Conor Sipe (MA, ‘03)
Conor performed an investigation of the transcriptional regulation of the Xenopus Hypoxia Inducible Factor 1 gene in Xenopus by ligating various lengths of upstream promoter regions into a vector containing the GFP reporter gene and then employing these constructs both in transient transfection cell line assays as well as in Xenopus transgenic experiments. He also isolated five variants of the promoter to analyze the degree of naturally occurring polymorphisms in the promoter and used this as a way to assess important regulatory regions. He presented his work at the Southeastern regional Developmental Biology meeting, the national meeting for the Society of Developmental Biology (2003) and the Morphogenesis and Regenerative Medicine meeting (2003). He is the first author on a Developmental Dynamics paper describing this work. After a technical position, he went on to pursue doctoral work at the
Krista Stimson (MA, ‘98)
Krista investigated the tissue interactions which lead to the determination and patterning of vascular cell types; she used cell dissociation and re-aggregation techniques and assaying her results with a wide array of marker genes. She was a co-author on a Developmental Biology abstract (1997) and pursued Ph.D. work at Emory University.
Drew Weisenberger (Ph.D. in Applied Science, 1998)

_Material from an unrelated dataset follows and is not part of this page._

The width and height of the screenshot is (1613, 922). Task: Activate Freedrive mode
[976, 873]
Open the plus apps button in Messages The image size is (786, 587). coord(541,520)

Through an opportunity offered by the Applied Science Department (e.g. a Courtesy Appointment), I was able to serve as a co-advisor for Drew’s Ph.D. thesis research on an interdisciplinary project involving detector physics and molecular biology. The goal of his project was to establish the feasibility of in vivo gene imaging using small mammal models. Drew has presented his work at numerous conferences, and has published several papers on his thesis work. It also led to a collaborative grant (with E. Bradley, S. Majewski and S. Cherry) from the National Science Foundation. He is currently employed as a scientist by the Thomas Jefferson National Accelerator Facility. And a co-author on many papers describing his imaging work.
Laura Rochmis (MA,’95)
Laura defended her thesis, "A Correlative LM/SEM Approach to the Morphological Characterization of Gene Expression in Xenopus laevis" in July, 1995. She presented a poster at the regional Developmental Biology Society meeting (1995) and graduated from Eastern Virginia Medical School. She went on to an OB-GYN residency.
Rebecca Miles (MA, ‘94)
Rebecca completed her work and defended her thesis "The Isolation and characterization of a Novel G-Protein-Coupled Receptor Involved in Angiogenesis” in June, 1994. Her work appeared on several posters (International Xenopus Meeting, 1994; regional Developmental Biology meeting, 1995) and following graduation she was able to obtain a molecular biology technical position at Eli Lilly, a pharmaceutical company. Rebecca is co- author on a paper published in Developmental Biology (1997).
Cleve Sinor (MA, ‘94)
Cleve completed and defended his thesis "Xenopus laevis Ribosomal Protein S1: Evidence for Regulation at the Transcriptional Level" in July 1994. He completed an MD from the Medical College of Virginia. Cleve contributed to a poster (International Xenopus Meeting, 1994) and is co-author on a paper in Biophysica and Biochimica Acta (1997).